4. Notwithstanding any other provision of law, entities which offer insurance coverage for provision of and/or reimbursement for pharmaceutical expenses, including but not limited to, entities licensed/certified pursuant to article thirty-two, forty-two, forty-three or forty-four of the insurance law (employees welfare funds) or article forty-four of the public health law, shall participate in a benefit recovery program with the elderly pharmaceutical insurance coverage (EPIC) program which includes, but is not limited to, a semi-annual match of EPIC’s file of enrollees against the entity’s file of insured to identify individuals enrolled in both plans with claims paid within the twenty-four months preceding the date the entity receives the match request information from EPIC. Such entity shall indicate if pharmaceutical coverage is available from the entity for the insured persons, list the copayment or other payment obligations of the insured persons applicable to the pharmaceutical coverage, and (after receiving necessary claim information from EPIC) list the amounts which the entity would have paid for the pharmaceutical claims for those identified individuals and the entity shall reimburse EPIC for pharmaceutical expenses paid by EPIC that are covered under the contract between the entity and its insured in only those instances where the entity has not already made payment of the claim.
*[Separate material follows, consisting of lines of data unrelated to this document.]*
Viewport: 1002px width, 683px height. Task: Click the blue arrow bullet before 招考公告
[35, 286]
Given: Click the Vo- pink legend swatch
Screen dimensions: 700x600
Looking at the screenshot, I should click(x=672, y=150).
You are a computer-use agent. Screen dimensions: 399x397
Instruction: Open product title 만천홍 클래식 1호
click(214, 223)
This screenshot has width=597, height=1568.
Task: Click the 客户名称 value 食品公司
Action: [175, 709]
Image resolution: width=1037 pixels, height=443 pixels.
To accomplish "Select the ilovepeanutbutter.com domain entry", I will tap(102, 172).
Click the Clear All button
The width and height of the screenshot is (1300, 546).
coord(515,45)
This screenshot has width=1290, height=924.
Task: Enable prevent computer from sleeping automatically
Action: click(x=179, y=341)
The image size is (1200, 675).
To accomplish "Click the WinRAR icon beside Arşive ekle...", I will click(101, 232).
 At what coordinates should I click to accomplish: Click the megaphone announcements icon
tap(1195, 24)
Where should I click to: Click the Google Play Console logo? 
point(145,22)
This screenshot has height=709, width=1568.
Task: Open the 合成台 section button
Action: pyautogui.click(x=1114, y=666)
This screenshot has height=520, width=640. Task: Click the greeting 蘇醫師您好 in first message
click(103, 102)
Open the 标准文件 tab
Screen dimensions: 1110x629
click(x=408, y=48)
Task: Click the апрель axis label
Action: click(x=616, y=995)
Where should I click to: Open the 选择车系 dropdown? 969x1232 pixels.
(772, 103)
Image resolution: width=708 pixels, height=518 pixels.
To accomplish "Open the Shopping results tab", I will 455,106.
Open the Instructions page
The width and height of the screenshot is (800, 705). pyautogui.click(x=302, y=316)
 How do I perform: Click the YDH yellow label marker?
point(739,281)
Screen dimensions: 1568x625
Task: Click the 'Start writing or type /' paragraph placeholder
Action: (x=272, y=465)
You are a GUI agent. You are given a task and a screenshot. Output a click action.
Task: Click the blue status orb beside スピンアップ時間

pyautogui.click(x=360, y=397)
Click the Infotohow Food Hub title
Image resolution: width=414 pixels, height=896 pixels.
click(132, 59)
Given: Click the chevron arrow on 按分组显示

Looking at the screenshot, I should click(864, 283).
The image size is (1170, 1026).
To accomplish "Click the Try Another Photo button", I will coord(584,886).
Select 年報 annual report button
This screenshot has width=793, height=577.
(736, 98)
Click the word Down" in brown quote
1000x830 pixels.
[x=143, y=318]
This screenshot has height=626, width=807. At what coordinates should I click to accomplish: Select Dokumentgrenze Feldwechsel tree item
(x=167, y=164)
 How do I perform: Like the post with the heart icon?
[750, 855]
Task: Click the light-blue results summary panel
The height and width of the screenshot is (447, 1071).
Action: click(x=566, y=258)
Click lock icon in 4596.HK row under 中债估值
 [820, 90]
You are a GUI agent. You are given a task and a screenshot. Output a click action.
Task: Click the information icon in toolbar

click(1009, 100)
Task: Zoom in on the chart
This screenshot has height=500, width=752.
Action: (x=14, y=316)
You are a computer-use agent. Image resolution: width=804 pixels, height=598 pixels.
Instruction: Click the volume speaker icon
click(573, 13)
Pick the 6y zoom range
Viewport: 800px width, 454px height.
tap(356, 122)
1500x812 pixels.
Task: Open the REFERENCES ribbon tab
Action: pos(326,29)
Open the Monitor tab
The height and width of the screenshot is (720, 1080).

Reimbursement of the net amount payable (after rebates and discounts) that would have been paid under the coverage issued by the entity will be made by the entity to EPIC within sixty days of receipt from EPIC of the standard data in electronic format necessary for the entity to adjudicate the claim and if the standard data is provided to the entity by EPIC in paper format payment by the entity shall be made within one hundred eighty days. After completing at least one match process with EPIC in electronic format, an entity shall be entitled to elect a monthly or bi-monthly match process rather than a semi-annual match process.
5. Notwithstanding any other provision of law, the commissioner of health shall maximize the coordination of benefits for persons enrolled under Title XVIII of the federal social security act (medicare) and enrolled under this title in order to facilitate medicare payment of claims. The commissioner of health may select an independent contractor, through a request-for-proposal process, to implement a centralized coordination of benefits system under this subdivision for individuals qualified in both the elderly pharmaceutical insurance coverage (EPIC) program and medicare programs who receive medications or other covered products from a pharmacy provider currently enrolled in the elderly pharmaceutical insurance coverage (EPIC) program.
6. The EPIC program shall be the payor of last resort for individuals qualified in both the EPIC program and title XVIII of the federal social security act (Medicare).